(Data to use begins)
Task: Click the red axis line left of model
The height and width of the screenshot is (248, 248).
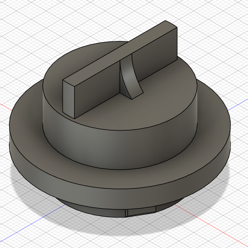Action: (6, 107)
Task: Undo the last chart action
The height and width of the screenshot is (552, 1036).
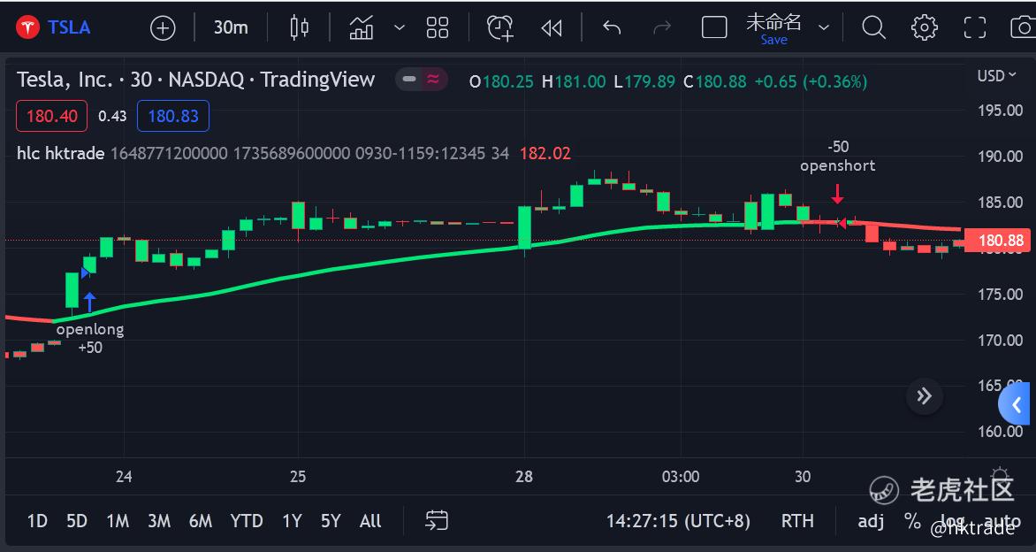Action: click(612, 27)
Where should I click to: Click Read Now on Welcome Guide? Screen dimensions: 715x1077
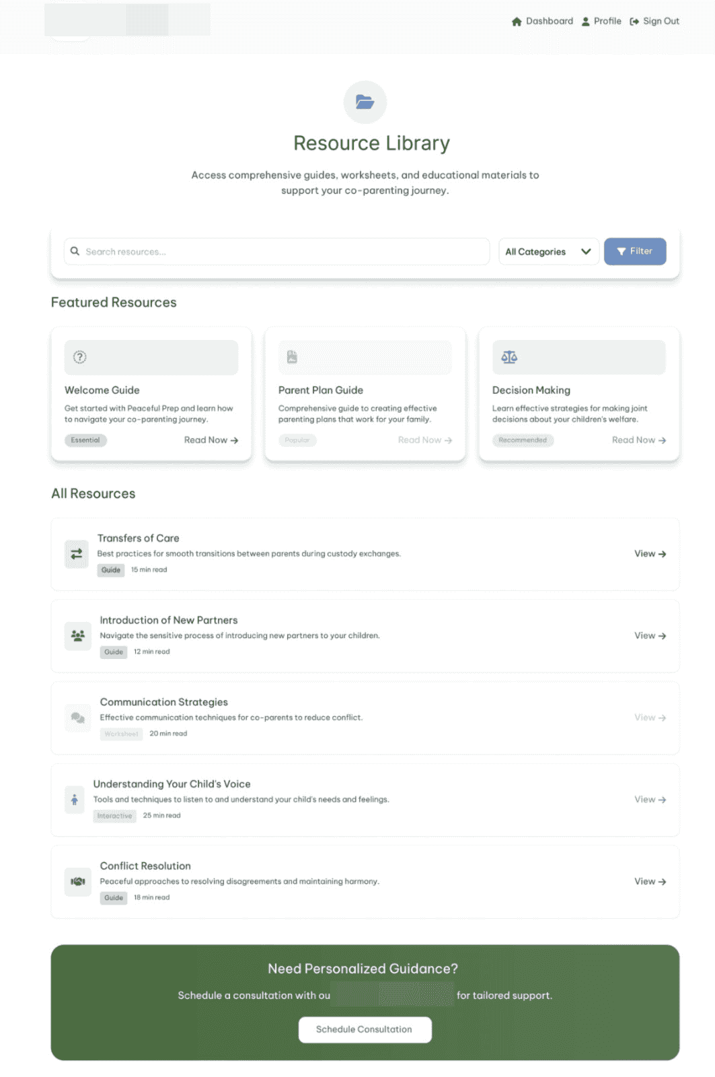tap(209, 440)
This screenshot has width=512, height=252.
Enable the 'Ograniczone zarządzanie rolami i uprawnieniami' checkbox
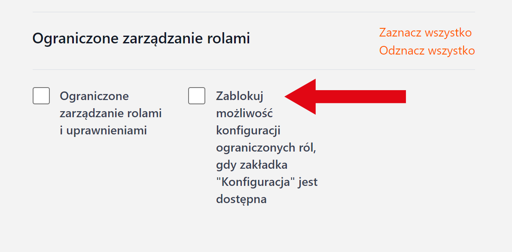41,96
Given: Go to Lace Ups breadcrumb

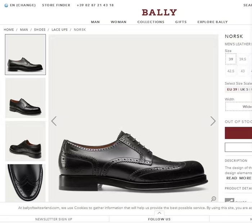Looking at the screenshot, I should 59,30.
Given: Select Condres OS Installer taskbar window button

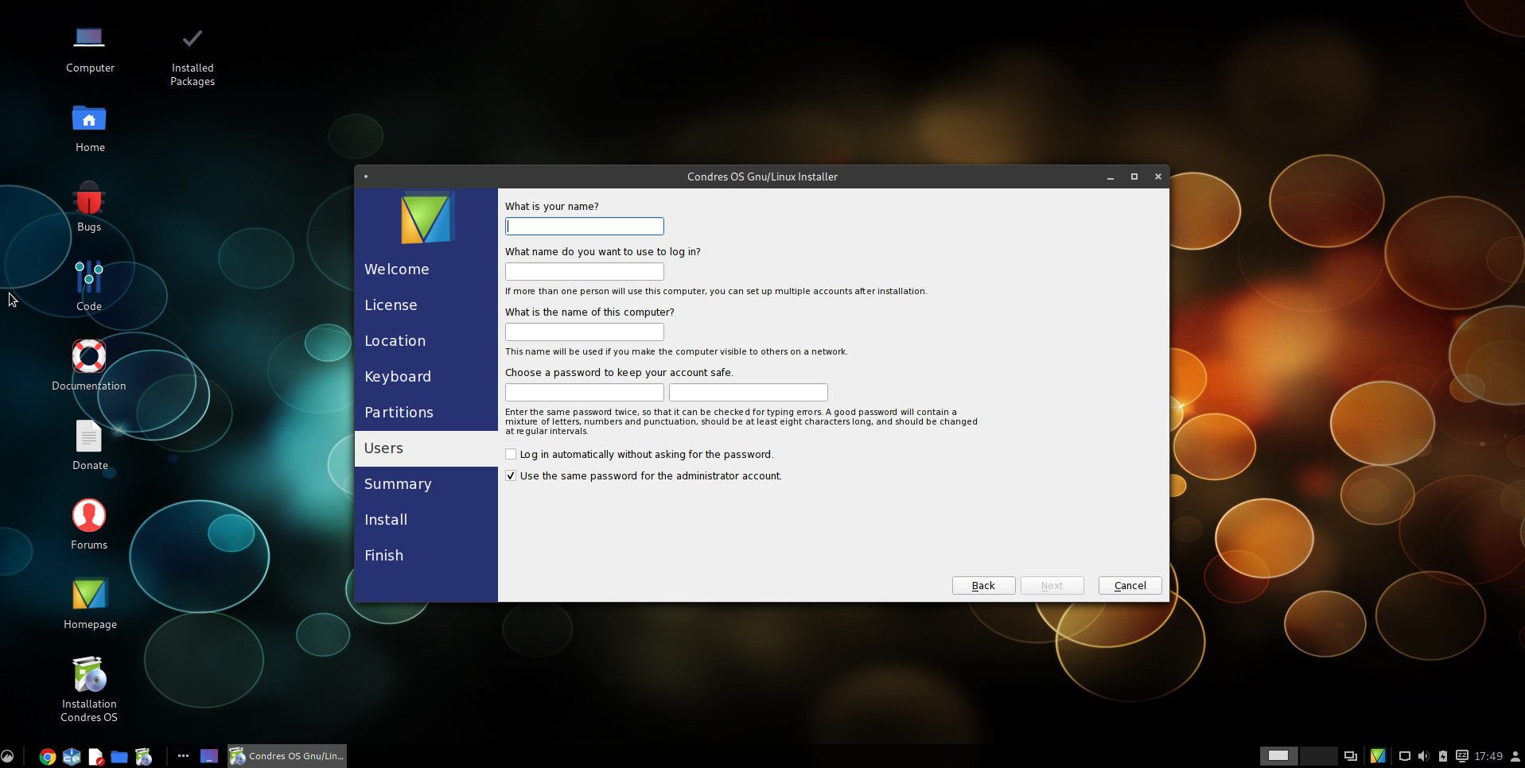Looking at the screenshot, I should click(287, 756).
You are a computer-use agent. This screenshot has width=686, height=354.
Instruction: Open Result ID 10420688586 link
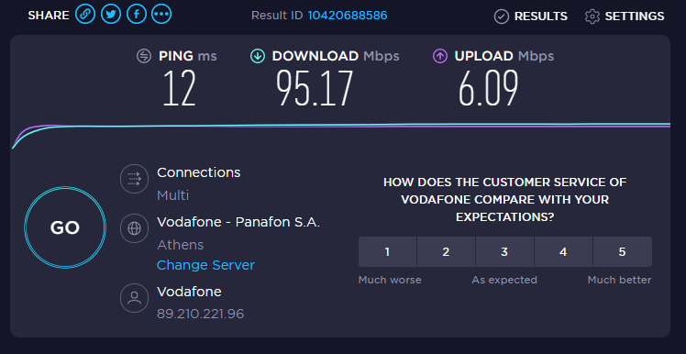[x=348, y=16]

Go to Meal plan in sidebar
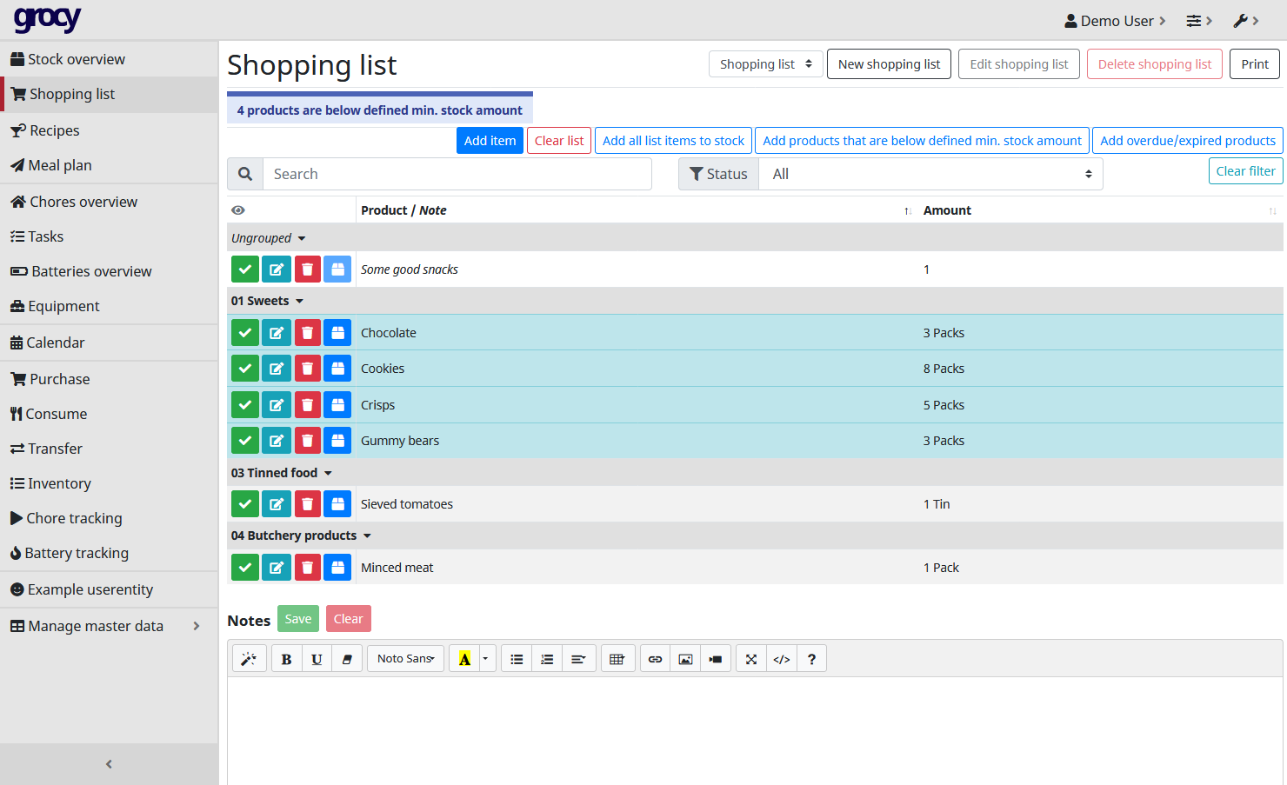[x=60, y=165]
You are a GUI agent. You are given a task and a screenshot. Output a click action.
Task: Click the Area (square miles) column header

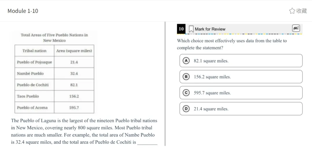74,51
(Data to use ends)
The task. Reproduce the span beginning at the line with "You are a GUI" and ending at the last line of the entries above, inclusive, exactly as it stands. Exclude the pictures.

Finished task.
You are a GUI agent. You are given a task and a screenshot. Output a click action.
Task: Click the Area (square miles) column header

74,51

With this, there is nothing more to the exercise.